O estado não sabe quantas crianças e adolescentes portadores do vírus estão freqüentando a sala de aula. “Fomos informados de alguns casos. Mas, muitos preservam o direito do sigilo”, observa a psicóloga. “Nossa preocupação é orientar a escola para a prevenção e cuidados rotineiros de biossegurança, independente de se saber de algum caso de portador do HIV na escola, informando os professores sobre a realidade da epidemia para que não haja discriminação com os alunos portadores”.

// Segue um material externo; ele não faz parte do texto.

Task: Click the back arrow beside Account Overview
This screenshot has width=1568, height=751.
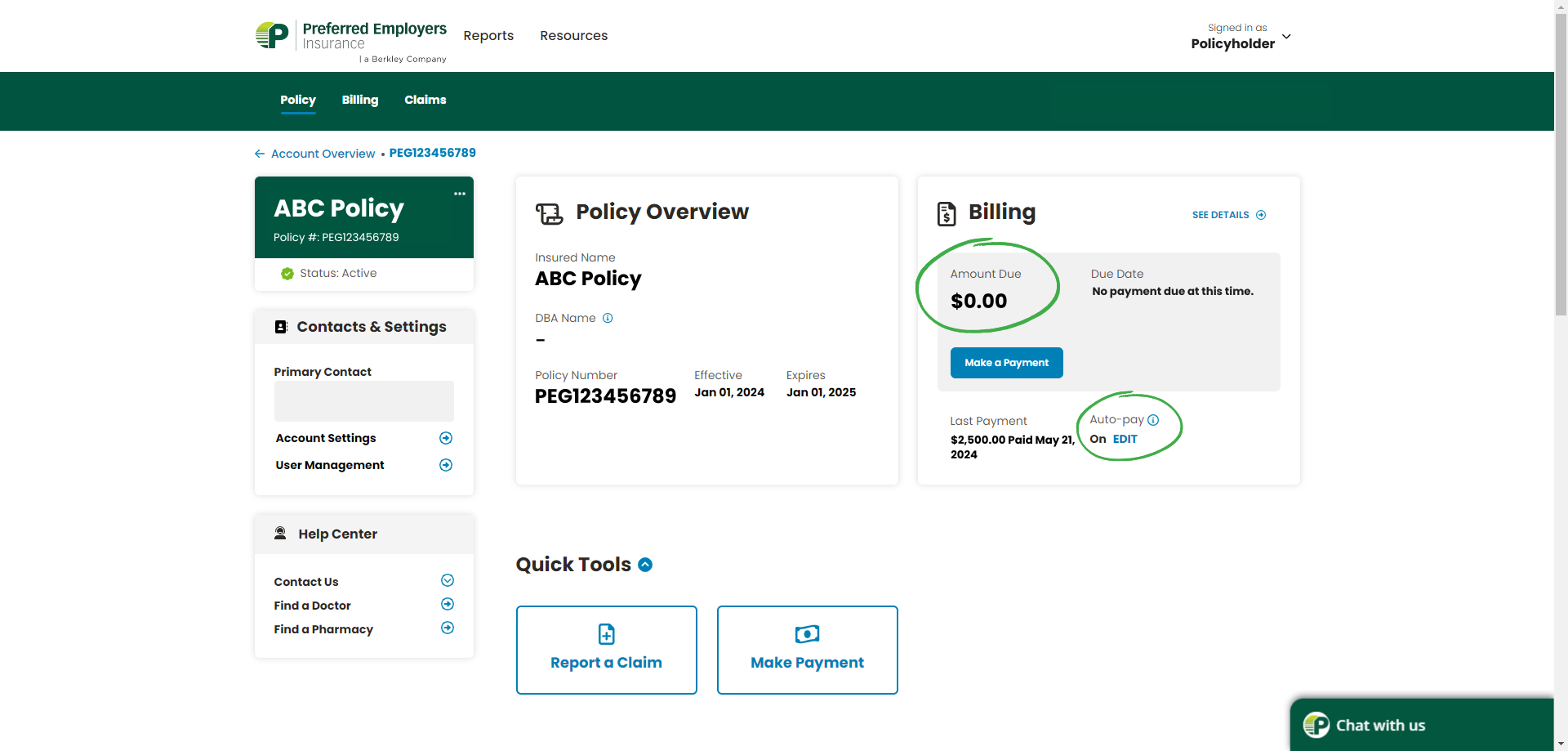Action: pos(259,153)
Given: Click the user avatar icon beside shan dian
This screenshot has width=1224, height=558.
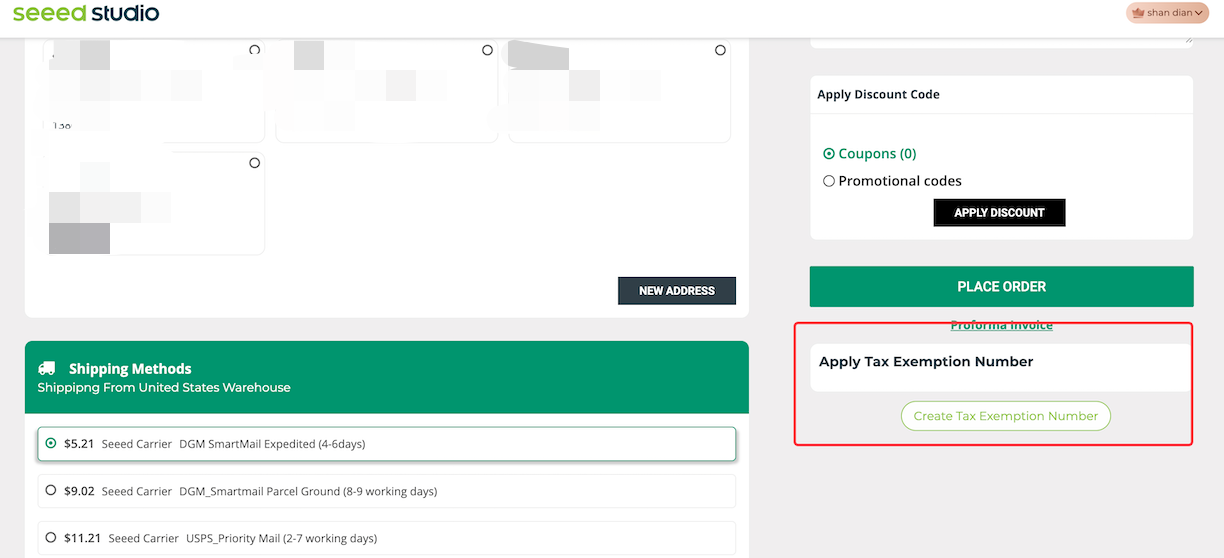Looking at the screenshot, I should [1137, 13].
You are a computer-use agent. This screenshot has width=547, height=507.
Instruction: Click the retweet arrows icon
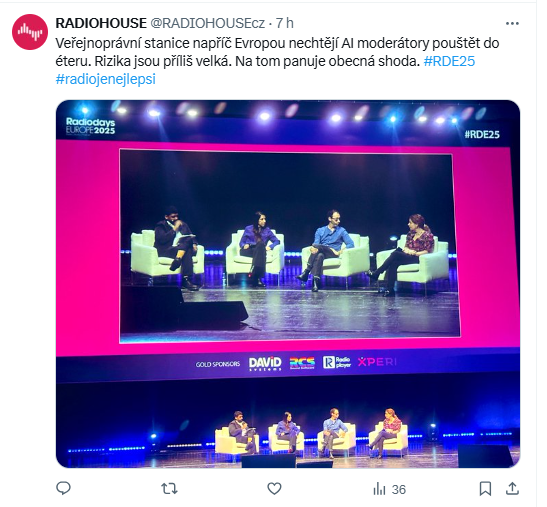(x=169, y=489)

SUSTO – “A Aids assustou todo mundo, inclusive a escola”, afirma a bióloga Vera Miranda da Rosa, do Departamento de Atendimento ao Educando (DAE), da Secretaria Estadual de Educação (SEC). Segundo ela, a SEC está realizando cursos (40 horas) de orientação para os professores sobre sexualidade, Aids e abuso de drogas desde 1994. Dos cerca de 81 mil professores do estado, apenas 300 já participaram destes cursos. Vera lembra que o tema também já foi incluído no Padrão Referencial de Currículo – nos conteúdos transversais. “Temos seis projetos de prevenção da Aids e do abuso de drogas em andamento nas escolas”, assegura Vera, que também é consultora do Ministério da Saúde em Prevenção às DSTs/Aids e Abuso de Drogas.